* [PROBLEM REQUIREMENTS]: Beginning at the line that contains "Open column options three-dot menu", transcribe the remaining lines of the listing exactly; include the final line and omit everything before.

* [DATA FOR ANALYSIS]:
=-=-=
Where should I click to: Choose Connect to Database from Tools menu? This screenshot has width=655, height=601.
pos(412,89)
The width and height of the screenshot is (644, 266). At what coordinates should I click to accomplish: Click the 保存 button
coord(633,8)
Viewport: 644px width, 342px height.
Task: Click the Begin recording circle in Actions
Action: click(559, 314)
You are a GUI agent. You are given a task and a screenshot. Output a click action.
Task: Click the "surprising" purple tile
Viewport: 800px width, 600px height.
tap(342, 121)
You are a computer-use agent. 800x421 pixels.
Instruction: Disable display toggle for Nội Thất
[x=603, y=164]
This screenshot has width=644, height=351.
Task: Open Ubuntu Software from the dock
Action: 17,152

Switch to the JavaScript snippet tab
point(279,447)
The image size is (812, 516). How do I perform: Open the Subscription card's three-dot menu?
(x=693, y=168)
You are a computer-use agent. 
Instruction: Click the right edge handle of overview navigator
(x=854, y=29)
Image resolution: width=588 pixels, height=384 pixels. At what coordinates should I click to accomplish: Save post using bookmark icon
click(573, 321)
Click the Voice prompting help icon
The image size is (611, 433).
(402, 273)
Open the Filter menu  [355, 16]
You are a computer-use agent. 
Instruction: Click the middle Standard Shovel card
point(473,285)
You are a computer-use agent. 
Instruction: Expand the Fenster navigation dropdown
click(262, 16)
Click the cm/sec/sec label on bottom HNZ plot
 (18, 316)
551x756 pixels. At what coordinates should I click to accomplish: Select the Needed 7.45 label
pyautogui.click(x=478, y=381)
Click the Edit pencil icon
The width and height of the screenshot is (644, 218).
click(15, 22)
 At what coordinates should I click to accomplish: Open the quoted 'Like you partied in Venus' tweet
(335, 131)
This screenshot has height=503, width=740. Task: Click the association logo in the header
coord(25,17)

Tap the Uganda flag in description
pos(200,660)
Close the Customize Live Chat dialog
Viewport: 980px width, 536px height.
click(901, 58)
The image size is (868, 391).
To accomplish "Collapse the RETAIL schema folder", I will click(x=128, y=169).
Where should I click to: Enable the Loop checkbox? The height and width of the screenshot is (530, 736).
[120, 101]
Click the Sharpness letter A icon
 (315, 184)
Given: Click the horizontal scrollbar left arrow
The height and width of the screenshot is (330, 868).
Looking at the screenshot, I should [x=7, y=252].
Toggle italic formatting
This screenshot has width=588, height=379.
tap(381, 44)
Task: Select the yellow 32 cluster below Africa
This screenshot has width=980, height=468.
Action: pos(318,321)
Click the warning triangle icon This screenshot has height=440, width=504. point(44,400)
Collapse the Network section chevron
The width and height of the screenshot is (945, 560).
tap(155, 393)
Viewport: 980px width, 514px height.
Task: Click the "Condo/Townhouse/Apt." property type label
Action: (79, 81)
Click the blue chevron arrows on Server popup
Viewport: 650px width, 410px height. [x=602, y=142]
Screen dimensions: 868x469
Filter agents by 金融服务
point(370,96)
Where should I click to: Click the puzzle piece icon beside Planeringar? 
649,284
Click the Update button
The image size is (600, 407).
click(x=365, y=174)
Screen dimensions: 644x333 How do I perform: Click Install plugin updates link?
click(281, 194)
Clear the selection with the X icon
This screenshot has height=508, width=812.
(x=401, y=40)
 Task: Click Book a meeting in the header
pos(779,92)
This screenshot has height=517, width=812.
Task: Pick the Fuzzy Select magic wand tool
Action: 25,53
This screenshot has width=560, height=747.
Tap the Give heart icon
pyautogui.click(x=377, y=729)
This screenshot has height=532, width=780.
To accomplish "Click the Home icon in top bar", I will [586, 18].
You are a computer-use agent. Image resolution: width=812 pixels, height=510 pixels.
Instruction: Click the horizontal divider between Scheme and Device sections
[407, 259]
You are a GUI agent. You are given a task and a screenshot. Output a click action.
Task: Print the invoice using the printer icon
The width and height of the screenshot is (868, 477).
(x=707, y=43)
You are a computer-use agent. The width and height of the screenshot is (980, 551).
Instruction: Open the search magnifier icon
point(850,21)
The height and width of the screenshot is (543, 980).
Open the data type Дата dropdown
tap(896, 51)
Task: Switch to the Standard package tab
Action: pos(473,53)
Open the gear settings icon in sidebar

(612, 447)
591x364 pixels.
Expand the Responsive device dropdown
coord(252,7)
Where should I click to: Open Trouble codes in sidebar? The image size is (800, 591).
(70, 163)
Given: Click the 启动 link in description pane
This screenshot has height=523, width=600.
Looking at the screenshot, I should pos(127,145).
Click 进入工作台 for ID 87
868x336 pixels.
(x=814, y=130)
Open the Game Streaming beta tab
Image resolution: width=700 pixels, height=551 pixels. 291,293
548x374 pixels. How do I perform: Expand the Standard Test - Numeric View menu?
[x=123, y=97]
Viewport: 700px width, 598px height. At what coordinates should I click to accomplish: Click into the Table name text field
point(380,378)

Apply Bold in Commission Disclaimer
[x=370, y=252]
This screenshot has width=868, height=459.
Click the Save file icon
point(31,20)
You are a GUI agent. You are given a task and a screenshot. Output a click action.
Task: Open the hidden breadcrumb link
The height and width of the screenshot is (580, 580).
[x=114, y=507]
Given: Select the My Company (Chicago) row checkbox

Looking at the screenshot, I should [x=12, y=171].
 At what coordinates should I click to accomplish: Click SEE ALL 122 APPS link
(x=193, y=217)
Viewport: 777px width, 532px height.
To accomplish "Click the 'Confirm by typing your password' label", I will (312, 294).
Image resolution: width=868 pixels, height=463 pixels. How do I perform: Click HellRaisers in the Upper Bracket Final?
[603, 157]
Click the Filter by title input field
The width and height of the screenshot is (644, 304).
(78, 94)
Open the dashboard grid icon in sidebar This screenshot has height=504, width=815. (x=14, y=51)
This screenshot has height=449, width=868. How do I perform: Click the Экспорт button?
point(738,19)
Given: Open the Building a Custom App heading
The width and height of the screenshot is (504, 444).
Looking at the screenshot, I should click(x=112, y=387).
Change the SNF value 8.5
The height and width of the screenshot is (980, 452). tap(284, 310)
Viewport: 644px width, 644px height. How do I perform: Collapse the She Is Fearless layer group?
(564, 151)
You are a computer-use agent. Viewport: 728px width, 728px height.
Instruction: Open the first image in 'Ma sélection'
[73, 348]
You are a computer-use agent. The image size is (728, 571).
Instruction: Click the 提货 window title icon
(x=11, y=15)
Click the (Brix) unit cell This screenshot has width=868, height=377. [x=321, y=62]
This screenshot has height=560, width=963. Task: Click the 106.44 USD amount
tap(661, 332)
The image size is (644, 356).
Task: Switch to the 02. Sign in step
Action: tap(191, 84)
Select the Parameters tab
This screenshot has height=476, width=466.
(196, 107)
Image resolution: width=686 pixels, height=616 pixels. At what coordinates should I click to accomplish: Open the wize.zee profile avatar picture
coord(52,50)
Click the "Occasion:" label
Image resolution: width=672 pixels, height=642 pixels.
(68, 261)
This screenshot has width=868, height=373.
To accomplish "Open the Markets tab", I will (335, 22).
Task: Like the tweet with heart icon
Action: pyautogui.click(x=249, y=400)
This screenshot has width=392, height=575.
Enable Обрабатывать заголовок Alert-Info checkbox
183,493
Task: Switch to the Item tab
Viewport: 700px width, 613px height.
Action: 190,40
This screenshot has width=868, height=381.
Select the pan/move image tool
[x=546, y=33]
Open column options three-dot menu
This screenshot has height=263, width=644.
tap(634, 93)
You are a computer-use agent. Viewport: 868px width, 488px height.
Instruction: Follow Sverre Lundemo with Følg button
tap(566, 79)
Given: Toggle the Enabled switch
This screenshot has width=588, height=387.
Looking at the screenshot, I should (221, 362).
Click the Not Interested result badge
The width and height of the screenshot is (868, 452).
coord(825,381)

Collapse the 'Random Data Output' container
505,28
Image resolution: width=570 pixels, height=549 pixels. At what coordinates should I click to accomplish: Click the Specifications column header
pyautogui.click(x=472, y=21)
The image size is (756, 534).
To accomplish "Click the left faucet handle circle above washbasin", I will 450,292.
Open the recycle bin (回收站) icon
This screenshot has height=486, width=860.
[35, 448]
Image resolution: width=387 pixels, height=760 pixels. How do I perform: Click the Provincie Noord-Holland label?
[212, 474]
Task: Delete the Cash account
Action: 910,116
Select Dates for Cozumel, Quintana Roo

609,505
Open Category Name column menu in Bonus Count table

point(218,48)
=-=-=
* [TASK RESPONSE]:
Open column options three-dot menu
This screenshot has height=263, width=644.
tap(634, 93)
You are a computer-use agent. Viewport: 868px width, 488px height.
Instruction: Follow Sverre Lundemo with Følg button
tap(566, 79)
Given: Toggle the Enabled switch
This screenshot has width=588, height=387.
Looking at the screenshot, I should (221, 362).
Click the Not Interested result badge
The width and height of the screenshot is (868, 452).
coord(825,381)

Collapse the 'Random Data Output' container
505,28
Image resolution: width=570 pixels, height=549 pixels. At what coordinates should I click to accomplish: Click the Specifications column header
pyautogui.click(x=472, y=21)
The image size is (756, 534).
To accomplish "Click the left faucet handle circle above washbasin", I will 450,292.
Open the recycle bin (回收站) icon
This screenshot has height=486, width=860.
[35, 448]
Image resolution: width=387 pixels, height=760 pixels. How do I perform: Click the Provincie Noord-Holland label?
[212, 474]
Task: Delete the Cash account
Action: 910,116
Select Dates for Cozumel, Quintana Roo

609,505
Open Category Name column menu in Bonus Count table

point(218,48)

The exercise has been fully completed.